The Cookie Shoppe co-owner has been serving up hearty, homemade meals for nearly 30 years

For nearly 30 years Mona Qaqish and her husband Munir have served up fresh, homemade meals to hungry Albanians at The Cookie Shoppe, which has become an Albany restaurant staple. (Staff Photo: Brad McEwen)

For nearly 30 years Mona Qaqish and her husband Munir have served up fresh, homemade meals to hungry Albanians at The Cookie Shoppe, which has become an Albany restaurant staple. (Staff Photo: Brad McEwen)

ALBANY —For nearly 35 years Albany residents looking for a home-cooked, homemade meal have made downtown’s The Cookie Shoppe a favorite destination.

Having been at the helm of the restaurant since 1985, owners Munir and Mona Qaqish have become as much of a staple as the restaurant itself.

Whether it’s grabbing a hot cheese biscuit on a Friday morning, or popping in at lunch for a sandwich and some chili, or just treating yourself to some homemade cookies or baklava in the afternoon, one thing is always guaranteed, you’ll be treated just like the family that owns it.

Herald reporter, and family friend for more than 25 years, Brad McEwen, sat down with Mona to learn a little bit about what it was like to grow up in Albany and ultimately run a business that has withstood the test of time.
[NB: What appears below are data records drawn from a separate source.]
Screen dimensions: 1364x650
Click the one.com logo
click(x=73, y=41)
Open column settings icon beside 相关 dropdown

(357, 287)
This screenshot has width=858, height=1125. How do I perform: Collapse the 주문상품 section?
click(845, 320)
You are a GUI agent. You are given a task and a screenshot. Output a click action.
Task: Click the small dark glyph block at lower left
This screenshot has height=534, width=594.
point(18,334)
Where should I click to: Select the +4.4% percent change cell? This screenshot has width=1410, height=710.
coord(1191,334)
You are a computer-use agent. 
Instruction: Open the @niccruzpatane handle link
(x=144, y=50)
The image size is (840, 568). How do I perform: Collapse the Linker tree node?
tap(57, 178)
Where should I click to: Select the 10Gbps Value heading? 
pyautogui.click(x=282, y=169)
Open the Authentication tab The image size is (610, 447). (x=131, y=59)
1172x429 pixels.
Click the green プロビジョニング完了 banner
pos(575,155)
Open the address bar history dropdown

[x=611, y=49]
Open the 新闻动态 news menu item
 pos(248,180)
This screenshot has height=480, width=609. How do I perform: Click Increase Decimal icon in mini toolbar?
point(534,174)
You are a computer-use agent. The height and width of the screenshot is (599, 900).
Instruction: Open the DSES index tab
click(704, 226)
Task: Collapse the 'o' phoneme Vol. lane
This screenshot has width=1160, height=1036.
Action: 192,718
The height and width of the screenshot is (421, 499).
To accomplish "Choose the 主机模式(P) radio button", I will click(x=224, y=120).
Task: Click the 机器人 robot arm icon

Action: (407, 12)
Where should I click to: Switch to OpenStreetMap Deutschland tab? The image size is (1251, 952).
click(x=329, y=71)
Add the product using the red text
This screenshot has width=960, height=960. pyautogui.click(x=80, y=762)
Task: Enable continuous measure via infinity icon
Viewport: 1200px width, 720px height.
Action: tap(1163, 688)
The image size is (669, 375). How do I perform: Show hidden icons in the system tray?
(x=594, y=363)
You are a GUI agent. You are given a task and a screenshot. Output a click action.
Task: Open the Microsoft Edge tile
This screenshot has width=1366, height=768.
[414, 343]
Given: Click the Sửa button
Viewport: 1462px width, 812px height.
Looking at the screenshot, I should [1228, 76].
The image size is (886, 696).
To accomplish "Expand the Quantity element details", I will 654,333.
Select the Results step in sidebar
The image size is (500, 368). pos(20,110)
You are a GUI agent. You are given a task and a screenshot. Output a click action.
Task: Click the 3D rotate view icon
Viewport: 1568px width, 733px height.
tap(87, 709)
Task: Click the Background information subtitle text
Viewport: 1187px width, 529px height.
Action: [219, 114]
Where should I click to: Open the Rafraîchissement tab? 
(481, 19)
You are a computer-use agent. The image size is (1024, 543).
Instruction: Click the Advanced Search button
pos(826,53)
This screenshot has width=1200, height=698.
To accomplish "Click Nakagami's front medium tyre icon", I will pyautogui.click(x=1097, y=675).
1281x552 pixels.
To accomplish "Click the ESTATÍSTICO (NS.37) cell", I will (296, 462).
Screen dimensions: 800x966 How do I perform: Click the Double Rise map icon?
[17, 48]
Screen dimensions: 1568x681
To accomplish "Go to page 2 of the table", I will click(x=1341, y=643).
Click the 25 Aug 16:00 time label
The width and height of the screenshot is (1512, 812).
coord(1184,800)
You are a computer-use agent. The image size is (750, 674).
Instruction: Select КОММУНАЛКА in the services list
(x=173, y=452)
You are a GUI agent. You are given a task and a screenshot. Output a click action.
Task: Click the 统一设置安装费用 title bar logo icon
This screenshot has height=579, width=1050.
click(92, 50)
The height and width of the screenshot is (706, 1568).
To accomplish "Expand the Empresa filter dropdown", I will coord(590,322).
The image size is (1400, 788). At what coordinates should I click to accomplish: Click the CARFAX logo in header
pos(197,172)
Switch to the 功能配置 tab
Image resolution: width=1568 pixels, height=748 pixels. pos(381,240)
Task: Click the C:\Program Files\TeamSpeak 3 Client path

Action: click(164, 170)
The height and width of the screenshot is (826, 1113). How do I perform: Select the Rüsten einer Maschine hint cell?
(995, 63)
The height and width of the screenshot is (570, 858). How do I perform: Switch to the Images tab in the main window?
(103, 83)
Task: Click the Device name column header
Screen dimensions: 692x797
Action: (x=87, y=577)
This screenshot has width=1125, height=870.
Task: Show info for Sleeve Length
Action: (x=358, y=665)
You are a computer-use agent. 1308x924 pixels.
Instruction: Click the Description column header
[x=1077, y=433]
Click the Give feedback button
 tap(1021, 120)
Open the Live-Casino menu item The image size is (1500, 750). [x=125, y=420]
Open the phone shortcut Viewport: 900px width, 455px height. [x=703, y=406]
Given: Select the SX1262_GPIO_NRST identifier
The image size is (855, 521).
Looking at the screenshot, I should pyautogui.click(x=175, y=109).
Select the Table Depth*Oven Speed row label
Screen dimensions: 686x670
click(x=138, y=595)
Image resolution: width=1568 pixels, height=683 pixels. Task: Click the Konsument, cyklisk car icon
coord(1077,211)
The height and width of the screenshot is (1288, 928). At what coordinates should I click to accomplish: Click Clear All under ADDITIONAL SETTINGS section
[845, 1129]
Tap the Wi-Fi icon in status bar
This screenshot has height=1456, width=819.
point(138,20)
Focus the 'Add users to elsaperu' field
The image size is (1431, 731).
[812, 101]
Q. What was you first job?

A. I worked at this place called the the Dog House. It was on Slappey. It was owned by George and Karen Carr and it had all kinds of hot dogs. I worked there during the summertime when I was a teenager as a waitress.

Q. What was the first thing you spent money on when you received your first paycheck?

A. I really don’t remember. I didn’t drive so I didn’t buy gas with it. I wasn’t a clotheshorse so I know I didn’t spend it on any clothes. Really, I don’t remember. I probably gave it to my mother.

Q. What’s the single most effective technique you’ve found over the past few years for keeping employees motivated?

A. Treat them like family.

Q. Why did you want to operate your own business?

A. I was a hygienist, (Munir) was at Firestone. One day we decided we needed to find a business to buy because there was nothing left in Albany to do that we wanted to do. I just timed it right. It was perfect timing. I walked in and asked (original owner Zoe Hall) if it was for sale and she said ‘yes.’ So it just happened from there. It’s the best thing I’ve ever done. I couldn’t have asked for anything better.

Q. Do you have a role model or mentor in your career?

A. Probably my father. He went to work seven days a week and he always dressed up and he was a tailor. He would wear a dress shirt, a tie, dress pants and shoes and he altered men’s clothes. My parents were from the holy land. My father came here and started a business and then he brought my mother. That was in the 40s. He loved Albany. This was his home. He thought there was nothing better than Albany. He loved it. You know times were good back then, downtown was booming.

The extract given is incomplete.